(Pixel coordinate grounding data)
*** Begin section ***
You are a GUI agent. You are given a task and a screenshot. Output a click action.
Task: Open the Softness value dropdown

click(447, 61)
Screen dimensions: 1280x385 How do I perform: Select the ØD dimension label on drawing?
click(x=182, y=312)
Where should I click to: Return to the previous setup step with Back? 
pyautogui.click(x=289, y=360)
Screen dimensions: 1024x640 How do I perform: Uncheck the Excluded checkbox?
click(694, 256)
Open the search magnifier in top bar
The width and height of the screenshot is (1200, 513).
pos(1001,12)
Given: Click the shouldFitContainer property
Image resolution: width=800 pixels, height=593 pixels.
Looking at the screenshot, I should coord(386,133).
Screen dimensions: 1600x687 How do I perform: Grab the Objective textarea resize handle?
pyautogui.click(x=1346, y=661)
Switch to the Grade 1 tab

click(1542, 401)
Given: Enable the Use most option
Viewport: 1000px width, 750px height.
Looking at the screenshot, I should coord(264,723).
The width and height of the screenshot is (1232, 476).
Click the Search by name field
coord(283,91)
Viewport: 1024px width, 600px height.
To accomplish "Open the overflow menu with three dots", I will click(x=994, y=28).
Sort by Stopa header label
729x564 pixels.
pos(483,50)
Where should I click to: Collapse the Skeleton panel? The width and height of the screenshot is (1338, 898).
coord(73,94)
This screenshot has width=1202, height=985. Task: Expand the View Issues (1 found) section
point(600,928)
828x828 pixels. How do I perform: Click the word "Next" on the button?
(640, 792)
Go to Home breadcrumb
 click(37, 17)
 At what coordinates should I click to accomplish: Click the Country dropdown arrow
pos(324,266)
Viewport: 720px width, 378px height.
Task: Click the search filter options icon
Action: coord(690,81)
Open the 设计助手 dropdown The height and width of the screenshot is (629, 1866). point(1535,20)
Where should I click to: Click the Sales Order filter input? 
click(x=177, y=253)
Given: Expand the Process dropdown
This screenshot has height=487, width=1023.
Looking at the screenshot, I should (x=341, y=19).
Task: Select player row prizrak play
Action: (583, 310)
*** End section ***
▶ **Task goal**
Word for word, copy out the entries.

▶ **Completed task**
You are a GUI agent. You are given a task and a screenshot. Output a click action.
Task: Open the Softness value dropdown

click(447, 61)
Screen dimensions: 1280x385 How do I perform: Select the ØD dimension label on drawing?
click(x=182, y=312)
Where should I click to: Return to the previous setup step with Back? 
pyautogui.click(x=289, y=360)
Screen dimensions: 1024x640 How do I perform: Uncheck the Excluded checkbox?
click(694, 256)
Open the search magnifier in top bar
The width and height of the screenshot is (1200, 513).
pos(1001,12)
Given: Click the shouldFitContainer property
Image resolution: width=800 pixels, height=593 pixels.
Looking at the screenshot, I should coord(386,133).
Screen dimensions: 1600x687 How do I perform: Grab the Objective textarea resize handle?
pyautogui.click(x=1346, y=661)
Switch to the Grade 1 tab

click(1542, 401)
Given: Enable the Use most option
Viewport: 1000px width, 750px height.
Looking at the screenshot, I should coord(264,723).
The width and height of the screenshot is (1232, 476).
Click the Search by name field
coord(283,91)
Viewport: 1024px width, 600px height.
To accomplish "Open the overflow menu with three dots", I will click(x=994, y=28).
Sort by Stopa header label
729x564 pixels.
pos(483,50)
Where should I click to: Collapse the Skeleton panel? The width and height of the screenshot is (1338, 898).
coord(73,94)
This screenshot has width=1202, height=985. Task: Expand the View Issues (1 found) section
point(600,928)
828x828 pixels. How do I perform: Click the word "Next" on the button?
(640, 792)
Go to Home breadcrumb
 click(37, 17)
 At what coordinates should I click to accomplish: Click the Country dropdown arrow
pos(324,266)
Viewport: 720px width, 378px height.
Task: Click the search filter options icon
Action: coord(690,81)
Open the 设计助手 dropdown The height and width of the screenshot is (629, 1866). point(1535,20)
Where should I click to: Click the Sales Order filter input? 
click(x=177, y=253)
Given: Expand the Process dropdown
This screenshot has height=487, width=1023.
Looking at the screenshot, I should (x=341, y=19).
Task: Select player row prizrak play
Action: (583, 310)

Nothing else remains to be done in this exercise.